Document segment:
Russia warns some news organizations to prepare to register as foreign agents
The warning from the Russian Ministry of Justice said the Moscow bureau of U.S.-funded Radio Free Europe should prepare to register as a foreign agent, a move critics view as an attempt to limit free speech.
Editors and reporters at the broadcast news bureau read the emailed warning, looked up from their computers and quickly went back to work.
“We had been expecting something for a long time,” Ivan Martynenko, a reporter for the news outlet’s Russian-language website, Radio Liberty, said Thursday at Radio Free Europe’s newsroom in central Moscow.
The email arrived Wednesday night, but Russian politicians for months had been saying Radio Free Europe’s programs and website spread false or negative reports to try to harm Russia.
Then the U.S. Justice Department announced this month that it would require the Russian state-owned RT channel to register as a foreign agent. U.S. intelligence agencies have accused RT of involvement in alleged Russian interference in the 2016 presidential election, but Russia has denied meddling in the U.S. election.
The Justice Department’s action infuriated the Kremlin and left news outlets such as Radio Free Europe vulnerable to retaliation in the diplomatic tit-for-tat between Moscow and Washington.
The lower house of parliament, the State Duma, moved swiftly to pass amendments to its media law to require all foreign media reporting in Russia and funded from abroad to register as foreign agents.
Duma deputies behind the law made it clear that it was a retaliatory move against the Justice Department’s decision on RT. Parliamentary floor discussion over the proposed bill was sprinkled with a form of patriotism that has become the norm in modern Russia, after most of the Western world scorned President Vladimir Putin for the 2014 annexation of the Crimean peninsula in Ukraine.
“We didn’t want to approve this law, but we were made to,” said Pyotr Tolstoy, the Duma deputy who spearheaded the drafting of the legislation. “It’s not that all media will have to register as foreign agents. Today, we’ve given the Ministry of Justice a tool to pick organizations for precision strikes on certain media.”
Gennady Zyuganov, the leader of the Communist Party, said the U.S. decision regarding RT was the latest attack by the United States against Russia.
“The U.S. has always been jealous of the U.S.S.R.,” he said in a passionate floor speech in the Duma, using the acronym for the former Soviet Union. “We are the winners of seven wars!”
The new amendments to the media law are similar to a controversial 2012 Russian law, which requires nongovernmental organizations receiving funding from abroad to declare themselves as foreign agents, a term that during Russia’s history of intrusive state security apparatuses has led to stigmatization.
Dozens of civil society and human rights groups were forced to close because the law made funding too difficult. Those who continued to operate were required to produce detailed financial reports and adhere to other rules.
Critics said the foreign agent law was a Kremlin tool for crushing independent voices and civil society. Amnesty International, a human rights organization, warned in a statement Wednesday that a new law for foreign media registration risks damaging an already fragile freedom of speech in Russia.

Tasks to perform:
• A. Copy the article on Russia's foreign agent registration, starting with "Then the U.S." and going on through "the U.S. election.", substituting "spy agencies" for "intelligence agencies".
• B. Extend the article on Russia's foreign agent registration beyond its final sentence.
The data after this point was taken from a separate source.

Data extract:
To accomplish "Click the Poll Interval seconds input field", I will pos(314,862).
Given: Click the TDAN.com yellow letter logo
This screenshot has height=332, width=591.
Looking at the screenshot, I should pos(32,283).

Solved problems:
• A.
Then the U.S. Justice Department announced this month that it would require the Russian state-owned RT channel to register as a foreign agent. U.S. spy agencies have accused RT of involvement in alleged Russian interference in the 2016 presidential election, but Russia has denied meddling in the U.S. election.

• B.
“This legislation strikes a serious blow to what was already a fairly desperate situation for press freedom in Russia,” Denis Krivosheev, Amnesty International’s deputy director for Europe and Central Asia, said in a statement. “Over the last couple of years, the Kremlin has been tirelessly building a media echo chamber that shuts out critical voices, both inside Russia and from abroad.”
There are critics of the Justice Department’s decision to enforce the Foreign Agent Registration Act rules on RT. The law created in 1938 was designed to protect against Nazi propaganda. Since then, it has applied mainly to lobbyists working for foreign governments. Some government-funded media organizations have registered.
RT did register this week with the U.S. as a foreign agent under the auspices of its U.S.-based company, T&R Productions.
The Committee to Protect Journalists said in a statement that it opposed the U.S. Justice Department’s decision, suggesting it set a dangerous precedent.
“We’re uncomfortable with governments deciding what constitutes journalism or propaganda,” the statement said, quoting the group’s North America program coordinator, Alexandra Ellerbeck.
Nina Jankowicz, a fellow at the Kennan Institute at the Wilson Center, a think tank in Washington, said the U.S. should not allow Russians to dictate how the country implements its laws.
“All we’ve done is lend support to RT’s own narrative of ‘whataboutism’ and how [the U.S.] claim that we care about freedom of speech in Russia, and yet we are ‘stifling’ RT in America,” Jankowicz said.
By Thursday, the Russian Ministry of Justice released a statement saying nine media organizations, including Radio Free Europe and several of its subsidiary projects, and Voice of America, had been sent letters of warning that they have been selected as media that must register as a foreign agent once the law is passed.
CNN, which is a privately owned company, the British Broadcasting Co. and Germany’s Deutsche Welle are also considered possible targets for the registration requirement.
“I can’t say any of us were surprised at all to receive this letter, or surprised that we received it and it’s as confusing as it is,” said Yevgeniya Nazerets, the chief editor of Radio Liberty’s Russian language services in the Moscow bureau. “Even if we wanted to register now, there’s no regulations set up to do so. They can’t even say what documents we will need to present.”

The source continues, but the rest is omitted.